Biden administration violates 26 federal laws to build additional border wall in South Texas amid political pressure


The Biden administration will waive 26 laws to build additional border barriers in the Rio Grande Valley. Notice It was posted in the Federal Register on Wednesday, citing “high illegal entry.”

The construction of the wall was to be paid for using already allocated funds, and the administration was under a deadline to use them. But the move comes at a time when a new surge of immigrants is straining federal and local resources and putting intense political pressure on the Biden administration to address the broader crisis.

The Border Patrol reported about 300,000 encounters in the Rio Grande Valley between October and August. Federal data. Last month, Border Patrol agents apprehended more than 200,000 migrants crossing the US-Mexico border, the highest number this year.

President Joe Biden – who, as a candidate, He vowed He has been plagued by problems at the border since his first months in office, when the U.S. faced a surge in unaccompanied migrant children that flattened officials — and that there would not be “another foot” of a border wall built under his watch. Over the past two years, his administration has faced a fierce backlash from Republicans and, at times, Democrats.

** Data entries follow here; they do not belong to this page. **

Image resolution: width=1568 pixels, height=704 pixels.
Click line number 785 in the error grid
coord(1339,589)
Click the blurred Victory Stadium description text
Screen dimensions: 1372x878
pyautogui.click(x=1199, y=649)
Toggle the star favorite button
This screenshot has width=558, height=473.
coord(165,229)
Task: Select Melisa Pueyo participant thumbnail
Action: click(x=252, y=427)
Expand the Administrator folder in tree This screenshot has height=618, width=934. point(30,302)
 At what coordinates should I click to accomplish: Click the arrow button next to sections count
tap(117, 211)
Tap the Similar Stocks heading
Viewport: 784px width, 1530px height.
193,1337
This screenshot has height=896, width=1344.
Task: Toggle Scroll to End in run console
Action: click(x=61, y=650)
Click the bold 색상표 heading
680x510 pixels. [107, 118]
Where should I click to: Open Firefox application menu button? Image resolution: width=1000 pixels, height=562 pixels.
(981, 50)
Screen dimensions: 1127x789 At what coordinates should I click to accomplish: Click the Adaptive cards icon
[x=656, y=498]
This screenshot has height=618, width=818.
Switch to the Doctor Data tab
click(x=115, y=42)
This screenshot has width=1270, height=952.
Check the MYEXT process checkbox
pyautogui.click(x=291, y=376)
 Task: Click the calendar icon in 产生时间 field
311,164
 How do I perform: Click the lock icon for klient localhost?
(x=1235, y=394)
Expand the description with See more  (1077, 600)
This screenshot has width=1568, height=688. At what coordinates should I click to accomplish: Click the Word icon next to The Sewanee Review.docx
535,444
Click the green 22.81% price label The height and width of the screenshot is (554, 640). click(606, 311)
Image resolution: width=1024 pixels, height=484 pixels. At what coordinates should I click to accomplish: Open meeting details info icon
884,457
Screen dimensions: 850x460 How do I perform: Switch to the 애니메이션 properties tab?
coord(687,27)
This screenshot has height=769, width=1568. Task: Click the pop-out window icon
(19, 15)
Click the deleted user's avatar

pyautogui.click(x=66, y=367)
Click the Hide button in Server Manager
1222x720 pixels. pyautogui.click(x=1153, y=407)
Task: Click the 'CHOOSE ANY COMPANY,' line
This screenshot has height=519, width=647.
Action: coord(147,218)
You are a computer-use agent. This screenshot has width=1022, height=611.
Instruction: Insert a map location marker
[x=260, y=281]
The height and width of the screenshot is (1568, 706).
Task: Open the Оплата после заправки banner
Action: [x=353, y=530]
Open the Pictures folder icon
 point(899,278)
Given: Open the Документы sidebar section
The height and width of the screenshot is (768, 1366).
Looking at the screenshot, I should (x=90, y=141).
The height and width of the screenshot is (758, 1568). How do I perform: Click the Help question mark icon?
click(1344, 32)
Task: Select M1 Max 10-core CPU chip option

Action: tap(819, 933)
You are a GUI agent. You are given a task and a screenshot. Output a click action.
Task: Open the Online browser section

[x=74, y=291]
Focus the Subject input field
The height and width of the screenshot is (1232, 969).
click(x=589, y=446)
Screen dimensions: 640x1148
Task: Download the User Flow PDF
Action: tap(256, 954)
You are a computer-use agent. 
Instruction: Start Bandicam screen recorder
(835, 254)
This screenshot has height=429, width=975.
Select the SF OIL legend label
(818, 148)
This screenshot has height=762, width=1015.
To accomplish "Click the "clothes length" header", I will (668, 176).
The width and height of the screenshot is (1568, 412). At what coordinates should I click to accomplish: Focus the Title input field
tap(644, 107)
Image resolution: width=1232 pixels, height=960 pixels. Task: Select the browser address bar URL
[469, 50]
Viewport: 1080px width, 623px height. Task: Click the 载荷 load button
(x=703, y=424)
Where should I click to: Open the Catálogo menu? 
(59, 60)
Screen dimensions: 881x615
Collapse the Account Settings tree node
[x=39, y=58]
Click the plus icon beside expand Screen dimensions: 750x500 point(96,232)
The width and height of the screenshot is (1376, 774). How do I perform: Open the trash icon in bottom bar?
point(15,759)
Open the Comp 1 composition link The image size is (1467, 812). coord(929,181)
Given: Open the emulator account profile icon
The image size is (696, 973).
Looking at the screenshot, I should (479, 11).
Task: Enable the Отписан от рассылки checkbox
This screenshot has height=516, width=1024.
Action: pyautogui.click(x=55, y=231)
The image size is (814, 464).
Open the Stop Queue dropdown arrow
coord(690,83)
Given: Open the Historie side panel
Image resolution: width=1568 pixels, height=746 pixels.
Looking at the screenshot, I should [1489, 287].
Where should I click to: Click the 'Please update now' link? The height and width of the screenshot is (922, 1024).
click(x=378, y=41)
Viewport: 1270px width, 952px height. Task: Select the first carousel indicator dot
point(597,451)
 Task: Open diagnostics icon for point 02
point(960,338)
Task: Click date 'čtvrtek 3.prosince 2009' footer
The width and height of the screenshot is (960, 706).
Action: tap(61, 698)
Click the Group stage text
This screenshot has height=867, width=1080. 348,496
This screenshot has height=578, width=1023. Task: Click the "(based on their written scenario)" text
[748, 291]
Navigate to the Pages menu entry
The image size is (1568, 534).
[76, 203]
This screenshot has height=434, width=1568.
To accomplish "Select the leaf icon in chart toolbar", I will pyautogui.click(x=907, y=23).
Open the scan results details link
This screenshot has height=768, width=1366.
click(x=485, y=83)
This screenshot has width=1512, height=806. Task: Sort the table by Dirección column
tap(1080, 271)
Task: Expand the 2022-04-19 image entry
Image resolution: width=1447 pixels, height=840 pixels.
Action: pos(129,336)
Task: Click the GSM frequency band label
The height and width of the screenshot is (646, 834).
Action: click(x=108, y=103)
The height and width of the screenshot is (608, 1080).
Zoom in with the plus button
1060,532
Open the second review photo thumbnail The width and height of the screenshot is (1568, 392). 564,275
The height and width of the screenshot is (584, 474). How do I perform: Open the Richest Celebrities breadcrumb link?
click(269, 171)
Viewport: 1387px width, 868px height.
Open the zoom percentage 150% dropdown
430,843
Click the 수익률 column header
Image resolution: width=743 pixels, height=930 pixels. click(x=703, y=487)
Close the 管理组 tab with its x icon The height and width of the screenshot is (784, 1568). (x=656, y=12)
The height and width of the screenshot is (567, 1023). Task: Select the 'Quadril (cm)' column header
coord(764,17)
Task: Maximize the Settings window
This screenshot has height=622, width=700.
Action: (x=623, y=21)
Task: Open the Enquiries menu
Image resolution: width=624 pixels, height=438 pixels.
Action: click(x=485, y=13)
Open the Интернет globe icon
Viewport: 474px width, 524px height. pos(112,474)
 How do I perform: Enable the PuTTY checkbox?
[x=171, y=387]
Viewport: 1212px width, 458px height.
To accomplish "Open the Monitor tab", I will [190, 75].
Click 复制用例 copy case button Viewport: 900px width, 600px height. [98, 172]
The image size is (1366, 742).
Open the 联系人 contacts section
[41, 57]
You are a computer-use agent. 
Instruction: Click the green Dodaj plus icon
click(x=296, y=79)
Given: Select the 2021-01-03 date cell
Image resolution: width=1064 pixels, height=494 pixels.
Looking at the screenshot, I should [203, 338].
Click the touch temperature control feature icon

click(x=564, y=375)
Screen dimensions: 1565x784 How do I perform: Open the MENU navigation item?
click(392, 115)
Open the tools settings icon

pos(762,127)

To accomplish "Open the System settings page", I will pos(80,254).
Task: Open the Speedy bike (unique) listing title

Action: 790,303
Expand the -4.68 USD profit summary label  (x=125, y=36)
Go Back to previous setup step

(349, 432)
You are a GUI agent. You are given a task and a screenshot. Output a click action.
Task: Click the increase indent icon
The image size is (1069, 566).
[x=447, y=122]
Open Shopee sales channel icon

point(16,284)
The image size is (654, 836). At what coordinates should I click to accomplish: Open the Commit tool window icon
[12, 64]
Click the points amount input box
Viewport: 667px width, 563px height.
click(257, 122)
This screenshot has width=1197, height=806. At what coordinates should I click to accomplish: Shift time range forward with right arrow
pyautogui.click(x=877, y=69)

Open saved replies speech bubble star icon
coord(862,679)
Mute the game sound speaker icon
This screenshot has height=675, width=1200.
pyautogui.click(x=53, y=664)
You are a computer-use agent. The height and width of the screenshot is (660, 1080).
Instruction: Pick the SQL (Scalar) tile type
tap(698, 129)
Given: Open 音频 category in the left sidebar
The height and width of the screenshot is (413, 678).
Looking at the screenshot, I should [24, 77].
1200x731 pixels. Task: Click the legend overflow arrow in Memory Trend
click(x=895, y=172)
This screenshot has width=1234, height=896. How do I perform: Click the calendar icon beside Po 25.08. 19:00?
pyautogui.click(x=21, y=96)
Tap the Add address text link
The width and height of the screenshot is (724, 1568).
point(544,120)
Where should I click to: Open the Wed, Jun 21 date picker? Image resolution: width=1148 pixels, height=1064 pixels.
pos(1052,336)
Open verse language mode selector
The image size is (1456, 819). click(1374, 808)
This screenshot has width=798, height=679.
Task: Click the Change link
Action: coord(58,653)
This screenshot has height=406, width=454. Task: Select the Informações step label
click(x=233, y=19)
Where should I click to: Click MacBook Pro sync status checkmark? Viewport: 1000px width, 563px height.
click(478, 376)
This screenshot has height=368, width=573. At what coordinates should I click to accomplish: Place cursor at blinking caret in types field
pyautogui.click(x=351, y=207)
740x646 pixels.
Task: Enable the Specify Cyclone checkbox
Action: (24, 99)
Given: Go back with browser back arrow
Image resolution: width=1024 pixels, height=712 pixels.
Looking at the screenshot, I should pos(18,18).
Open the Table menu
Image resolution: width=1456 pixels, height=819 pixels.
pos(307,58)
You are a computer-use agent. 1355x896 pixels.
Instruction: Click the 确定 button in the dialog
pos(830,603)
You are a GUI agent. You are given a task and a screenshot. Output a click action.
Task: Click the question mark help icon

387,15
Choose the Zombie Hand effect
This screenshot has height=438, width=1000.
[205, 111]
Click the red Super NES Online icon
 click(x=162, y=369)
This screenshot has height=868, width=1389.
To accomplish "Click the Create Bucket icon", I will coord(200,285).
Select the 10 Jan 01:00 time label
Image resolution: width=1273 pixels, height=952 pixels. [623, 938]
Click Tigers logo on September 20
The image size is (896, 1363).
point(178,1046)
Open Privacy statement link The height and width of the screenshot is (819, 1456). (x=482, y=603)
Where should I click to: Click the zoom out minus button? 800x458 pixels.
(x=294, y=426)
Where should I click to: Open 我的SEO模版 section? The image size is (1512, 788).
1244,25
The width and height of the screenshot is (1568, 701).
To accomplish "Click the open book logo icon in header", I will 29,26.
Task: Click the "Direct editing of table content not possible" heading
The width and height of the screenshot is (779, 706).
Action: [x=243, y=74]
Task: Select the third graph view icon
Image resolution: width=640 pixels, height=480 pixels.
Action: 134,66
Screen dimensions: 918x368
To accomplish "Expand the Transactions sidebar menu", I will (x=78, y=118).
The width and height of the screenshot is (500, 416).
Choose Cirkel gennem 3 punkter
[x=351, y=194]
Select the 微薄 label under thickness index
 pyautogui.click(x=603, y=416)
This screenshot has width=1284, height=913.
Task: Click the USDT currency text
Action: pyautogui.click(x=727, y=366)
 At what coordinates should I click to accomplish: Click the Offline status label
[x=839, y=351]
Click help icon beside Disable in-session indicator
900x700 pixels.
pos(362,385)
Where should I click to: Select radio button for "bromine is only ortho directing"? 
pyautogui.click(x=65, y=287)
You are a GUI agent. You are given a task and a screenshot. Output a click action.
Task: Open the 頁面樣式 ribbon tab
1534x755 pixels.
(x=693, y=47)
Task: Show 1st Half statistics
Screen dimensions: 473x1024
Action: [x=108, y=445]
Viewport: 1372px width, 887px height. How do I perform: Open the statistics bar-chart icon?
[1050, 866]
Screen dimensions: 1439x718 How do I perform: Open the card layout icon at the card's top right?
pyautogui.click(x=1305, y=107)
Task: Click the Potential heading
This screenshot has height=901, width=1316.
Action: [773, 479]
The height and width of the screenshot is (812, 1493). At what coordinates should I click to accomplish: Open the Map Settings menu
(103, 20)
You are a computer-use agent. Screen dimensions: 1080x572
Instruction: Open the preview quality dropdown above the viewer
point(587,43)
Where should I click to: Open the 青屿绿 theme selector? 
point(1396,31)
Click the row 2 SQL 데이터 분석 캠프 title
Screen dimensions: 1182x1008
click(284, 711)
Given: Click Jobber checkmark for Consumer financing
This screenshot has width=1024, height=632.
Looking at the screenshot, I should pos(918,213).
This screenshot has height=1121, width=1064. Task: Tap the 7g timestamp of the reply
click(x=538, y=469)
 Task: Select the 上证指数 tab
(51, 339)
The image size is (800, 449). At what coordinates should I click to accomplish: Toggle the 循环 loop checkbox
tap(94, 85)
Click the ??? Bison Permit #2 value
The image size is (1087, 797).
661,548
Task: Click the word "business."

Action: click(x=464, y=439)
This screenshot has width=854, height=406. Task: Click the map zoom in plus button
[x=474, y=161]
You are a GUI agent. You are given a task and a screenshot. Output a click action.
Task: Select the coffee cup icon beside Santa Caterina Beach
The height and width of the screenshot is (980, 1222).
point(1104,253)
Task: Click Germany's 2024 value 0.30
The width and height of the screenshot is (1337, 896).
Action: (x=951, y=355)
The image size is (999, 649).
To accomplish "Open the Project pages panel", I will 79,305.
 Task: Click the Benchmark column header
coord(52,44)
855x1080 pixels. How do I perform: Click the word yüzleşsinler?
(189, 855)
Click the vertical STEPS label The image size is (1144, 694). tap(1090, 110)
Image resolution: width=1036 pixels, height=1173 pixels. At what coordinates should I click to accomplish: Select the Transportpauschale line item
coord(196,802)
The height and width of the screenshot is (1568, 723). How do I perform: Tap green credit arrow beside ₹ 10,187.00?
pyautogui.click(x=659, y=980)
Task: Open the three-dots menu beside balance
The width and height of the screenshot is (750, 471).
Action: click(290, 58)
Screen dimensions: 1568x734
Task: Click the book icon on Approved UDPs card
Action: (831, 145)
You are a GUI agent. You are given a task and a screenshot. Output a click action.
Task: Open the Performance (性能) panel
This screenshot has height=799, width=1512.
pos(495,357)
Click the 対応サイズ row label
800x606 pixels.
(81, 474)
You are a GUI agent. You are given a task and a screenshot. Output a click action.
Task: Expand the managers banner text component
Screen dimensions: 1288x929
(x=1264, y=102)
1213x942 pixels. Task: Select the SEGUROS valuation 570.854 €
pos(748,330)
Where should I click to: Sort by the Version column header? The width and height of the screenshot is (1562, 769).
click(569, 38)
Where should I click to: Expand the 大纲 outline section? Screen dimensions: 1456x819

But the new surge of immigrants has put additional pressure on federal resources and tested Biden’s latest border policies just months after they took effect, prompting fresh criticism from Republicans and concern within the administration about the politically sensitive issue.

Migration at the southern border has been a Republican presidential primary and a constant focus of conservative media, and leading Democrats, including the mayors of New York and Chicago, have begun publicly calling for stronger efforts by the federal government to provide resources to accommodate the influx.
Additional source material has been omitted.